Puis, élevant la voix ;

— Madame, dit-il, et il inclina sa disgracieuse personne, M. l’intendant vous fait présenter ses compliments et m’a chargé de vous dire qu’il ne pourra pas venir ce soir avant neuf heures.

C’est à peine si la belle Angélique Péan[2] avait daigné quitter des yeux son livre pour écouter le valet.
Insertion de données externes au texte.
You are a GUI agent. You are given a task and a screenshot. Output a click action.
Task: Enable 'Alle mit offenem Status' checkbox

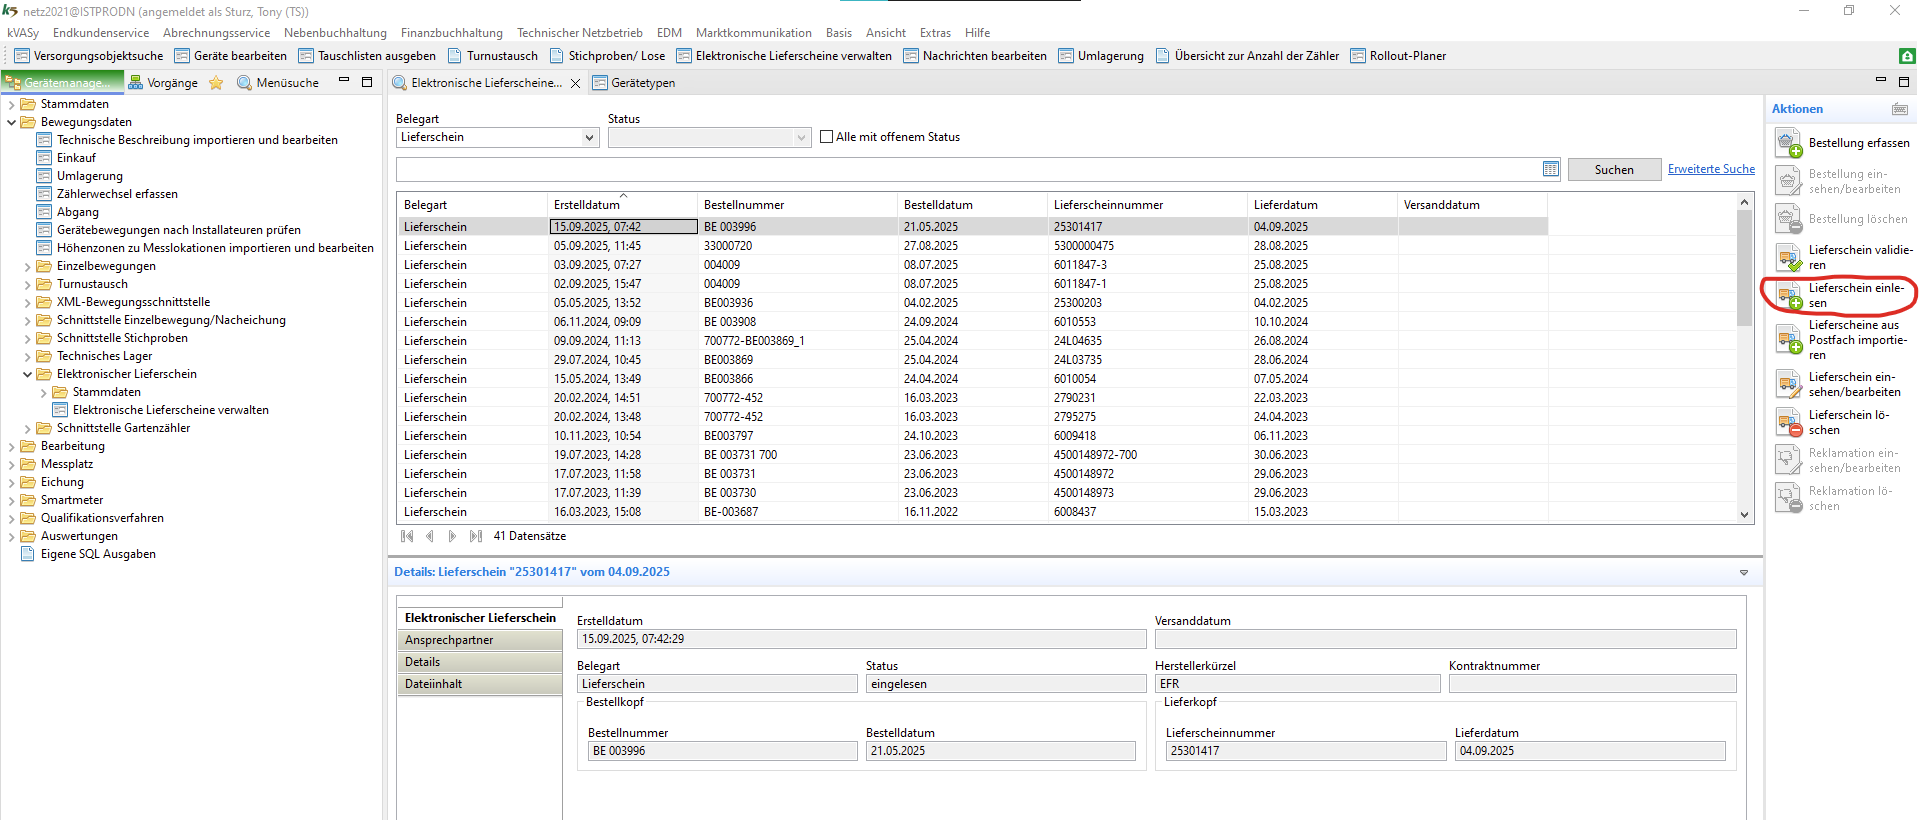pyautogui.click(x=826, y=137)
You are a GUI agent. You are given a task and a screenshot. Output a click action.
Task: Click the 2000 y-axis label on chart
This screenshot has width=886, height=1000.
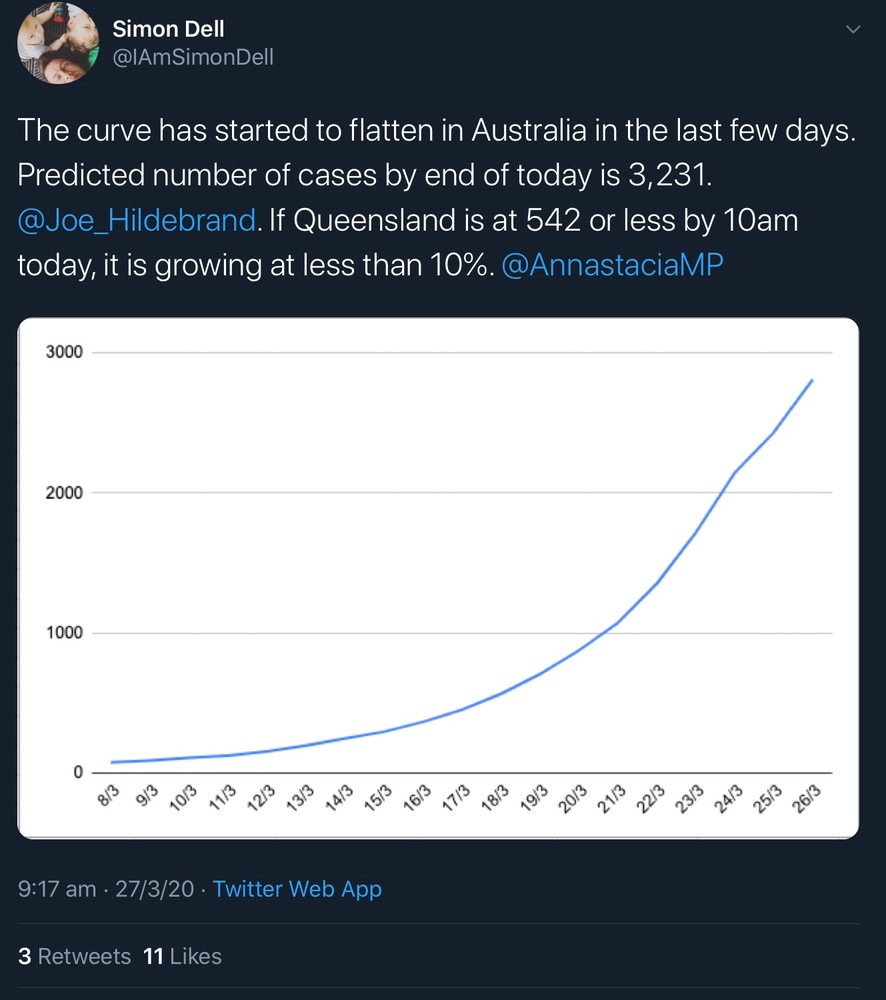pyautogui.click(x=63, y=493)
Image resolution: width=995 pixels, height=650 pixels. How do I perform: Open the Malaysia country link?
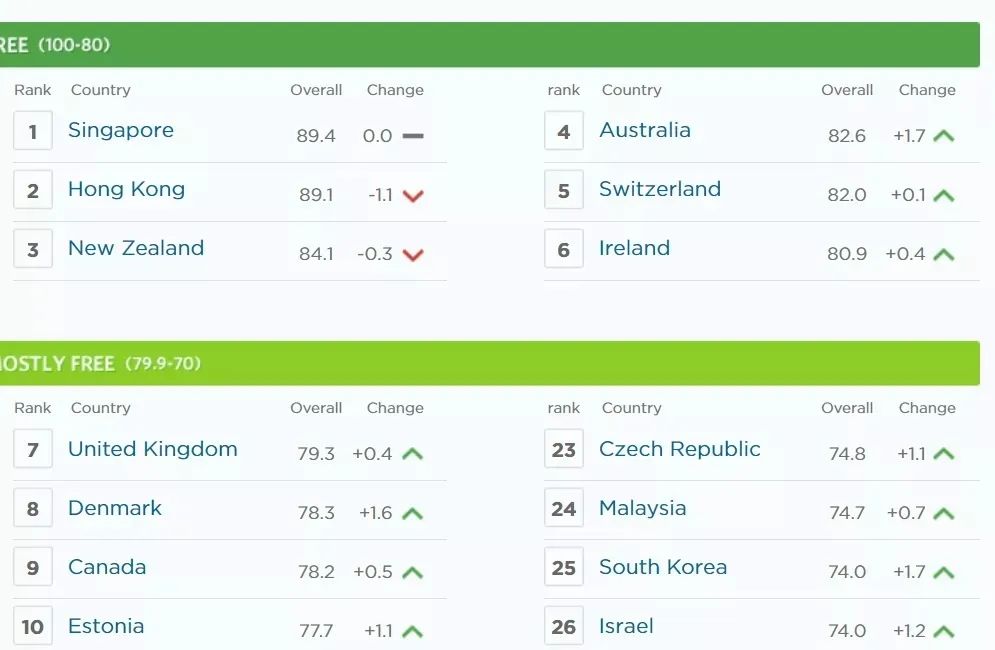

Mais quand Sournois eut cessé de parler, elle fit une petite moue et dit avec humeur, quoique sans se déranger :

M. l’intendant est donc bien affairé ces jours-ci ?

— Oui, joliment, madame !

Sournois avait su donner un accent tellement singulier à sa réponse, que la jeune femme ne put s’empêcher de tourner la tête, et regardant le valet de ce petit air dédaigneux qu’une dame croit devoir prendre avec son domestique ;

— Qu’est-ce à dire ?

— Que mon maître est, de ce temps-ci, plus occupé que madame ne le voudrait peut-être.
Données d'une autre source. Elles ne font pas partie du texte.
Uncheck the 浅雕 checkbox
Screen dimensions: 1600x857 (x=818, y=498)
— Or çà, mon ami, vous oubliez avec qui vous êtes ; et vous vous permettez, je crois, de badiner avec moi.

— Pardon, madame. Les préoccupations de mon maître, au contraire, sont choses tellement graves, qu’il faut en parler très-sérieusement, surtout devant vous.

— Comment, devant moi ? Expliquez-vous plus clairement, ou sortez !

— C’est que voyez-vous, madame, fit Sournois en se frottant le nez, les choses désagréables à entendre sont toujours difficiles à dire.

— Je suis folle de m’amuser à écouter cet homme, murmura la dame ; il aura trop bu, selon son habitude. J’aurais dû y songer plus tôt.

Et jetant sur le valet un regard empreint de cette crainte instinctive que les femmes ressentent à la vue d’un homme ivre, elle se mit sur son séant pour tirer le cordon d’une sonnette et appeler quelqu’un.

Mais Sournois avait lu cette pensée dans ses yeux.

— Excusez-moi, madame, dit-il de sa voix la plus douce ; vous me croyez gris, n’est-ce pas ? Eh bien ! écoutez-moi seulement deux minutes et vous vous convaincrez du contraire. Permettez-moi toutefois de vous faire une question. N’avez-vous rien remarqué d’étrange dans la conduite de M. l’intendant, depuis son retour de Beaumanoir, c’est-à-dire depuis hier matin ?

— Eh bien ! en supposant que cela fût ?

— Si cela n’était pas, madame, M. Bigot serait encore plus hypocrite que je ne le croyais.

— Hein !

— Car il vous trompe, madame,

— Il me trompe !

  1. Au dire de M. James Lemoine, Mme Péan demeurait dans la rue Saint-Louis, au lieu où s’élève aujourd’hui la caserne des officiers. La tradition nous dit que la maison qu’elle habitait lui avait été donnée par Bigot.
  2. J’ai sous les yeux une copie de l’acte de mariage, tirée des registres de N. D. de Québec, de « Michel-Jean-Bugues Péan, Ecr., Sr. de Saint-Michel, officier des troupes du détachement de la marine entretenu en ce pays et aide-major de Québec, fils de Hugues-Jacques Péan, Ecr., Seigneur de Livaudière, chevalier de l’ordre royal et militaire de Saint-Louis, etc.… d’une part, et Dlle Angélique Renaud d’Avenue, fille de feu Marie-Nicolas Renaud d’Avenue, vivant, Ecr., Sr. de Meloise, seigneur de Neuville, etc.… »

    M. Péan et Mlle des Meloises furent mariés à Québec, le trois janvier mil sept cent quarante-six, par Monseigneur du Breil de Pontbriand.